The key to beating the competition, according to Vendrom, is to seem viable without going over the top.
“You can call something No-bola or Ebola-begone, but that’s only going to appeal to a certain segment of the market, people without much of an education who maybe don’t have much money to spend,” he said. “But if you give it some complicated scientific name, I’m thinking Thromval-7 or Z-Trexiquon, then it appeals to a more educated, thoughtful, yet still gullible market. Canadians, mostly.”
Some of the larger fake drug companies from China and Eastern Europe, with their massive email lists, may have a big marketing advantage in the race. But in suburban Nashville, 32-year-old Jeremy Trowburt said he believes the little guy can be more nimble.
“If you think of smallpox, that wasn’t cured by some big pharma conglomerate, it was cured by one guy named Bruce Jenner,” said Trowburt, apparently referring to 18th Century English physician Edward Jenner. “Well, some of these fake online medicine outfits have, like, three or four people. And maybe some cousins. That slows you down. Me, I don’t even have to think. I can just react.”
To that end, Trowburt said he’s all but abandoned his eBay business selling fake Confederate swords to focus on his potential Ebola cure: Trevamax.

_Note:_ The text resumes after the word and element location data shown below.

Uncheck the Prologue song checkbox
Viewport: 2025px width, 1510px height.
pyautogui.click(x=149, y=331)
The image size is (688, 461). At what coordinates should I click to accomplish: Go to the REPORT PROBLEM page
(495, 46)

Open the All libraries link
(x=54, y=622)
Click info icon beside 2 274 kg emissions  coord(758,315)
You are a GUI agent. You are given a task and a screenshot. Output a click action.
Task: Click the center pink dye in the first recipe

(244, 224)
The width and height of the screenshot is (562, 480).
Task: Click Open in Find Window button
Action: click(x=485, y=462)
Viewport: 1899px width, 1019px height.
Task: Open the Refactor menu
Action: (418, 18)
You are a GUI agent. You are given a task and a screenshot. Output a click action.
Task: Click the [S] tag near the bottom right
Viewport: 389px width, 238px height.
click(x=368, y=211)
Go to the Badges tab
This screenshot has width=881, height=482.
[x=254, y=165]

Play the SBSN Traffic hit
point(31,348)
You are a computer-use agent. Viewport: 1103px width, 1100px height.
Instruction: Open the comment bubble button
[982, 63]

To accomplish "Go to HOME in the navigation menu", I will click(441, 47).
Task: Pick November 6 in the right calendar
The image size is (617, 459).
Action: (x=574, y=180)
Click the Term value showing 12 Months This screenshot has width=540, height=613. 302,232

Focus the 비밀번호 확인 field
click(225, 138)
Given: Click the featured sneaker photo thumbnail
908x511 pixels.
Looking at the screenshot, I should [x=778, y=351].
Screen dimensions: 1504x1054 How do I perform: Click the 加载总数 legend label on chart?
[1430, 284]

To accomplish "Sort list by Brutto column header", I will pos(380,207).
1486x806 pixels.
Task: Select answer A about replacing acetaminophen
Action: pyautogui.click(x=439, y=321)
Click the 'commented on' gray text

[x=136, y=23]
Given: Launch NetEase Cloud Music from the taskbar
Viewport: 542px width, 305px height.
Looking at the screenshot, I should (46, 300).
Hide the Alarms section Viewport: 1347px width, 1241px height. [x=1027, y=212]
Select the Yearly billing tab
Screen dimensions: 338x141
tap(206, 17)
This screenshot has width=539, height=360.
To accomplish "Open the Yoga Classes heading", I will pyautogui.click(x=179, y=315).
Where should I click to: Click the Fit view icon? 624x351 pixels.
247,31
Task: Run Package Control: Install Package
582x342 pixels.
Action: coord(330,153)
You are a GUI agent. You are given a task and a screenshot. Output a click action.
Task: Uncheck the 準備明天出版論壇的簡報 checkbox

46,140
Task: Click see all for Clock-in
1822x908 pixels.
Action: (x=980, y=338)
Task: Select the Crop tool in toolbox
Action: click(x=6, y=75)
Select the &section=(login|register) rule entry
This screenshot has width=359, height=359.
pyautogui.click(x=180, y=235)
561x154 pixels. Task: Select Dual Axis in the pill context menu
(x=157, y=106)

“These are actually just some cat treats I had in a bag in my pantry,” said Trowburt of the ‘medicine’ he named after his cat Trevor. “But since humans don’t usually eat cat treats, I figured I could market these as chewable Ebola pills. I could sell them for $20 a treat on the Internet.”
Currently, however, Trowburt conceded he’s still in the testing phase.
“I’m trying to decide if these look better dyed blue or red, and if I should call them, ‘The Only Ebola Cure Approved by an International Panel of Medical Disease Experts, ‘ or ‘The Ebola Cure that the U.S. Government Doesn’t Want You to Know About,” he said.